Все пропахло больницей. Прежнее домашнее спокойствие почти полностью вытеснил особый дух лазарета, что складывается из травяных отваров, пота и истомы, мокрого свежевымытого пола и шепота вокруг постели тяжелобольного. Ждали кризиса, и аптека наполнилась общей сумрачной тревогой, боязнью дурного исхода, тихими шагами в коридоре. За время болезни Валентина даже горожане заходили реже, а придя, говорили вполголоса, быстро получали требуемое и, не задерживаясь, уходили. Иной раз целый день Джон не слышал от своих ни слова, кроме кратких распоряжений и молитв во время мессы или за трапезой. Брат Серенус озабоченно и рассеянно кивал на любой вопрос, Мельхиор, встревоженный и замученный ночными бдениями, только отмахивался, а к отцу Сильвестру, освирепевшему до последнего предела, Джон старался не приближаться без особой надобности. Мысли о Валентине, сгорающем изнутри, бредящем в запредельном жару, были невыносимы и жестоки, как будто странный, болезненный чужак и вправду пришел и украл хрупкое счастье, что сверкнуло ненароком приемышу из аптечной лавки. Джон тосковал и бесился тем больше, чем тверже понимал: все не так. Есть больной, и есть два врача. Нет ничего важнее борьбы со смертью, что приняла сейчас облик воспаления легких, и все же сердце Джона заходилось от обиды и горечи. А самое худшее, что вновь и вновь являлся во сне Желтоглазый, подходил ближе и говорил отчетливее, но Мельхиор ночь за ночью проводил в комнате Алектора, и защитить от ночных кошмаров могло лишь чудо. Чуда не происходило, отрок угрюмо молчал и чувствовал себя прежним Иоанном Нераскаянным, ненужным и не обязанным никому в целом свете. Покоя и радости это не приносило, в голове Джона денно и нощно плескались и кипели злые слова, обращенные сразу ко всему миру, но более всего – к отцу Сильвестру. Даже во время молитвы Джон не мог толком сосредоточиться, добра это не сулило, и однажды днем гроза таки грянула. Посетителей почти не было, и Сильвестр отправил Мельхиора на краткий обход, а потом - отсыпаться.
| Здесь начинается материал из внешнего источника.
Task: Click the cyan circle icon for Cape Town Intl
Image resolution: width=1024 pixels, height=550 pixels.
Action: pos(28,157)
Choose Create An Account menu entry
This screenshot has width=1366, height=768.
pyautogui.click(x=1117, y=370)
Джон, доставая что-то с верхней полки, грохнул оттуда целую банку мяты, переполошился, стал собирать и опрокинул бутыль чистого оливкового масла. Сильвестр сурово отчитал растяпу и влепил ему увесистый подзатыльник, и тут Джон, доведенный до отчаяния собственной никчемностью, услышал, словно со стороны, собственный голос, произносящий чудовищную брань.
Оплеуха последовала мгновенно. «Вон отсюда, - тихо сказал Сильвестр. – Вечером высеку». Джон поднялся и вышел из аптеки, его не окликнули и не пытались остановить, и наверное, это и было хуже всего.
На улице, в сырой холодной слякоти, Джон остановился, не понимая, что же теперь делать. Вышел он из аптеки бездумно, не желая ничего, только бы не видеть ни Сильвестра, ни Валентина. Мельхиора не было, он еще не пришел с обхода, но вряд ли Мельхиор поддержит его, тем более, сейчас. Да и где он был все это время? Если бы Господь хотел Джону добра, травник бы уже давно вернулся в аптеку, или хотя бы встретил его на улице. Но, видимо, Он не хочет. Как будто ты стоишь на крохотном островке обледенелой земли, а воды размывают ненадежную твердь, и удержаться нет сил. Миг - и без плеска уйдешь в темную воду, и ни одна душа не услышит и не обернется.
* * *
«А мальчонку вашего ищите у вдовой Агриппины, она его к себе потащила», - весело хихикнула торговка калиной и яблоками. Мельхиор, ничего не понимая, растерянно поклонился и отправился вверх по улице, к дому портного Герхарда. Там, вместе с дочкой и зятем, бывшим мужниным подмастерьем, жила себе и поживала почтенная вдова Агриппина.